**JOBS**
1. From the blog post on intellectual curiosity, quote the passage that begins with "Are You Intellectually" and ends with "hobbled by procrastination?".
2. Write the next part of the blog post on intellectual curiosity, picking up after its final sentence.

**TEXT EXCERPT**

## START

Are You Intellectually Curious?
March 2nd, 2015
Guest blog written by Learning Assistance Center and Disability Services
Do your studies relate to something you are passionate about or a higher purpose that you believe in?
Are you hobbled by procrastination?
Ken Bain explores these issues in his 2012 book “What the Best College Students Do.” He integrates “academic research on learning and motivation with insights drawn from interviews with people who have won Nobel Prizes, Emmys, fame, or the admiration of people in their field.”
“Intrinsically motivated by their own sense of purpose, they were not demoralized by failure nor overly impressed with conventional notions of success. These movers and shakers didn’t achieve success by making success their goal. For them, it was a byproduct of following their intellectual curiosity, solving useful problems, and taking risks in order to learn and grow.”

## END

**PROVIDED DATA**
## START

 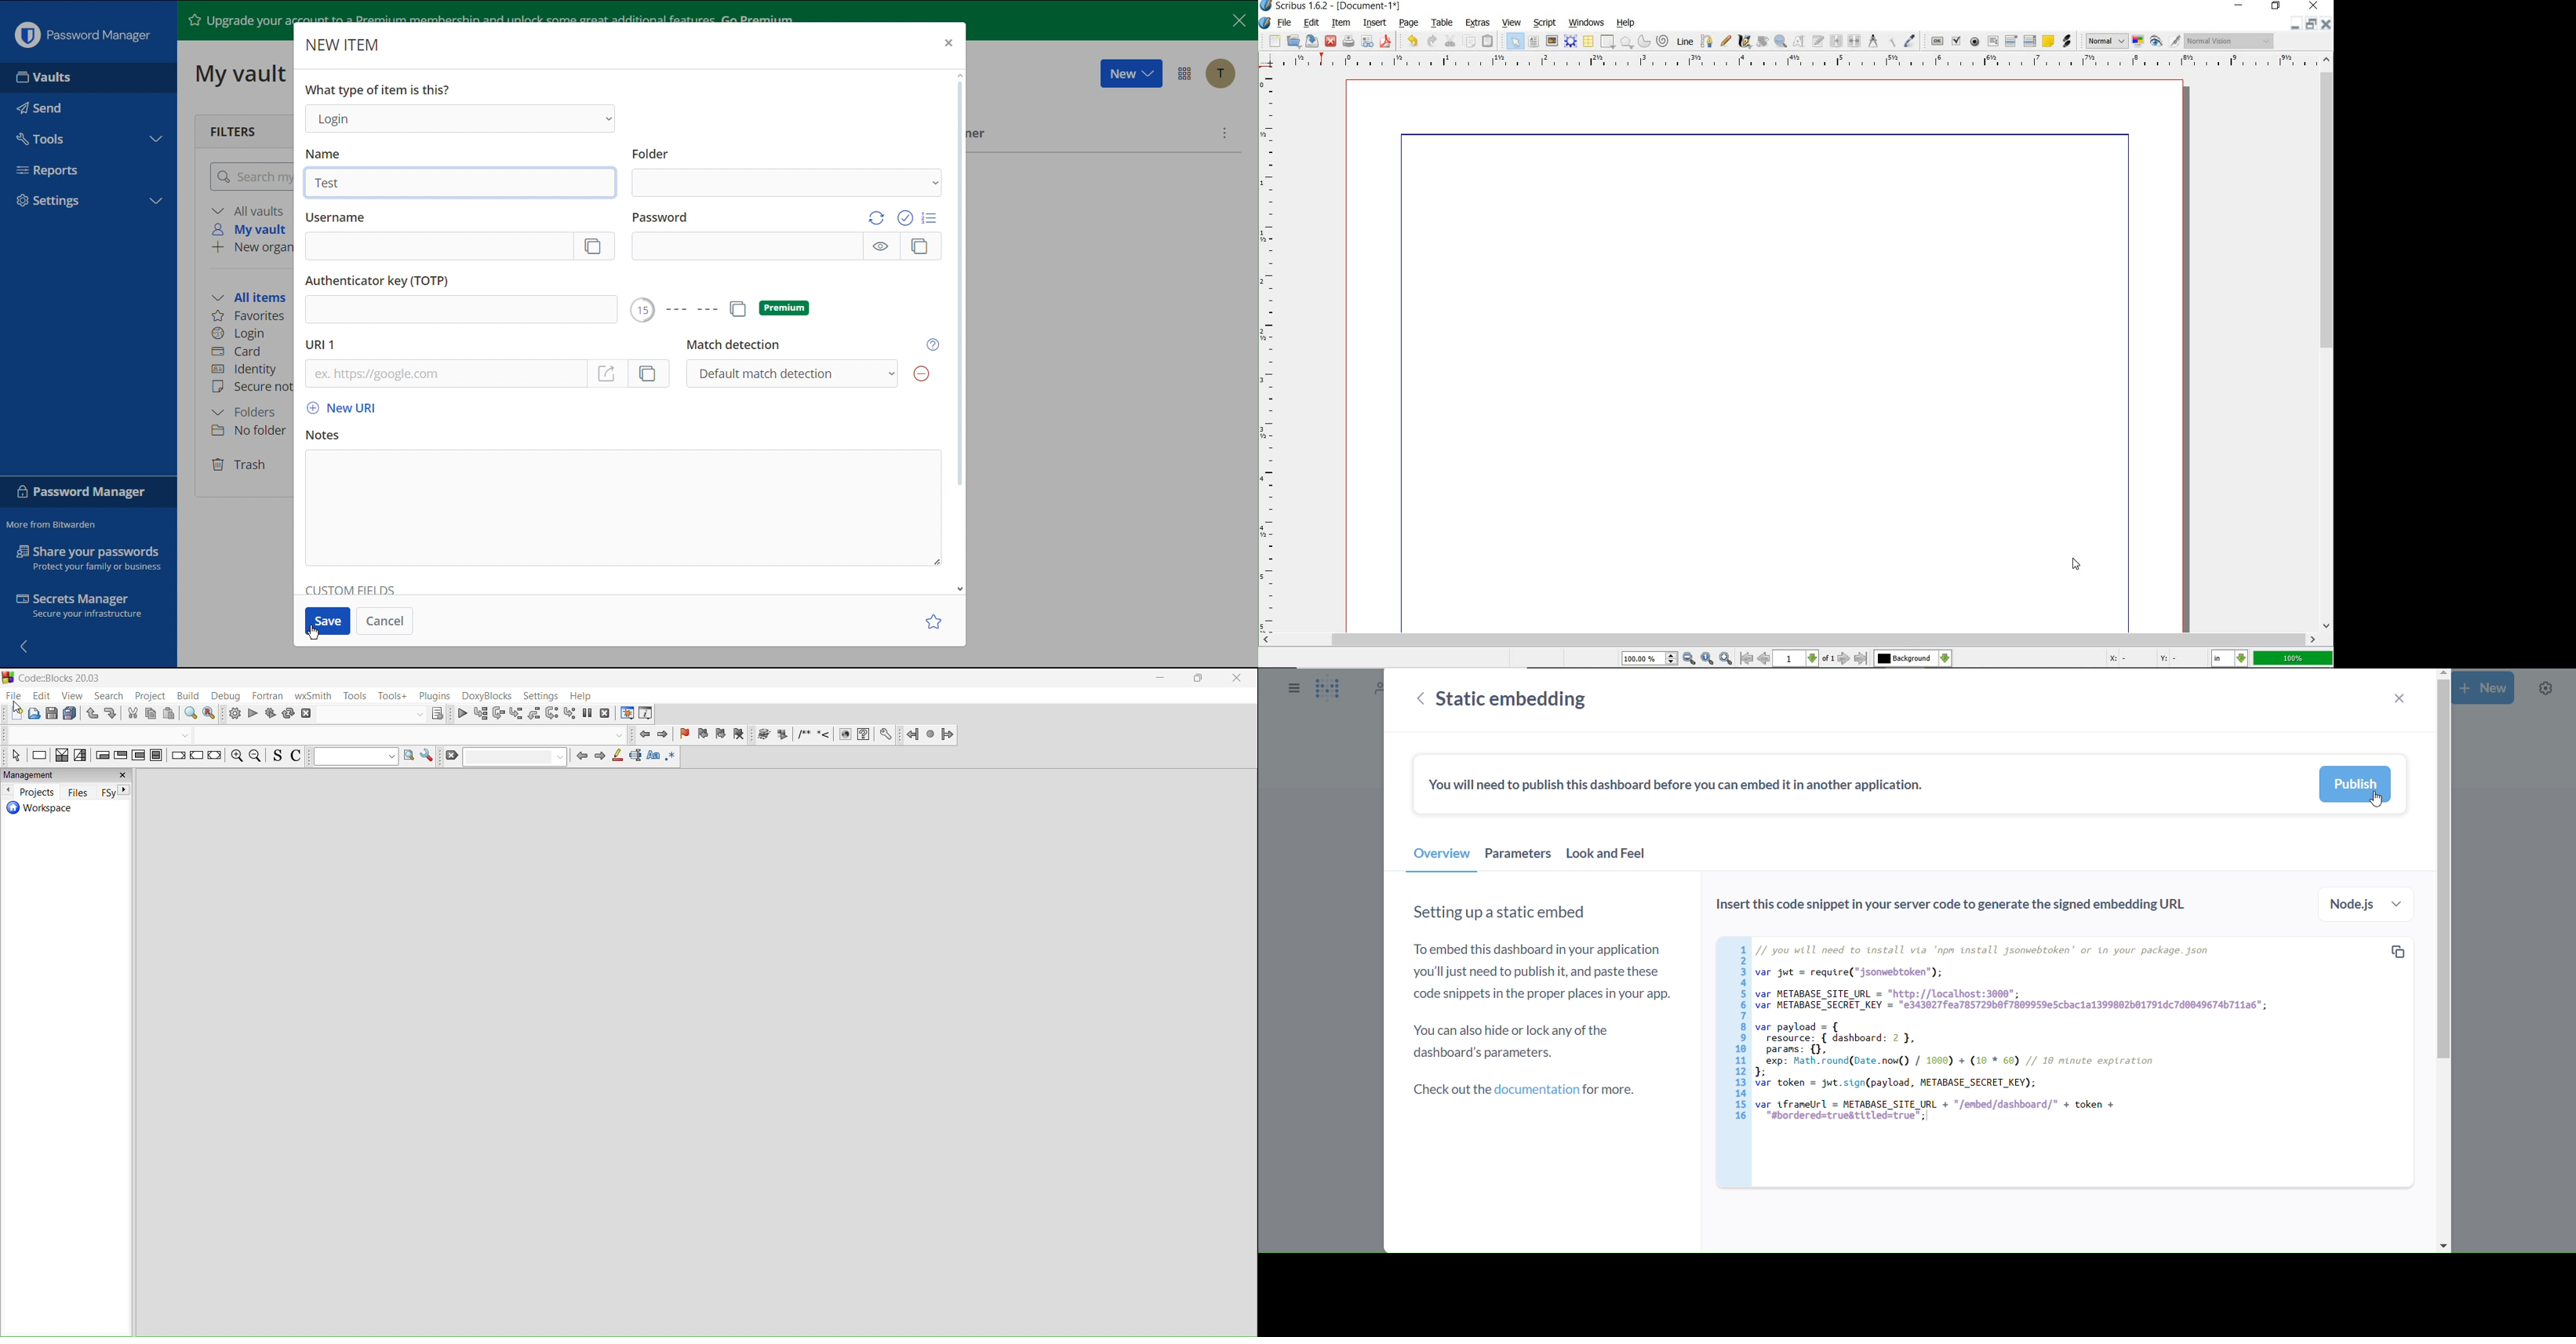 I want to click on Card, so click(x=236, y=351).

## END

**FINAL RESULTS**
1.
Are You Intellectually Curious?
March 2nd, 2015
Guest blog written by Learning Assistance Center and Disability Services
Do your studies relate to something you are passionate about or a higher purpose that you believe in?
Are you hobbled by procrastination?

2.
On the topic of procrastination: “Common wisdom holds that to break the grip of procrastination we must condemn it in ourselves, rebuking the habit like a stern taskmaster. Yet studies.…conducted complement an important theme…forgive yourself.” A study found that “undergraduate psychology students who forgave themselves for putting off their studies on the first examination were less likely to procrastinate on the second exam than those who beat themselves up over their earlier misdeeds. As Kristin Neff has suggested in her concept of self-comfort, forgiveness implies confronting bad behavior, understanding that humans tend to procrastinate and mindfully searching for ways to overcome it without condemning yourself as a bad person. We found that our best students followed a similar pattern in their thinking. They didn’t judge their earlier performances but instead focused on what they needed to do to improve.”
Above quotes are from the text and amazon review
Want to explore your approach and level of engagement with your academics? Come by the Learning Assistance Center(LAC) or call Wende at 336-758-5929 for an appointment with one of our graduate assistants to participate in Academic Counseling/Coaching.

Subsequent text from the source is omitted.